### Data

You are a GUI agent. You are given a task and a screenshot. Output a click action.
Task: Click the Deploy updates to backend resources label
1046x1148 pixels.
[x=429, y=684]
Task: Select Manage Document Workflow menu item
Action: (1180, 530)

### What is expected
Lines before the one containing "Task: Click the" are left out. Repeat that line and all lines after it in the records above exactly.

### Answer to the problem
Task: Click the Deploy updates to backend resources label
1046x1148 pixels.
[x=429, y=684]
Task: Select Manage Document Workflow menu item
Action: (1180, 530)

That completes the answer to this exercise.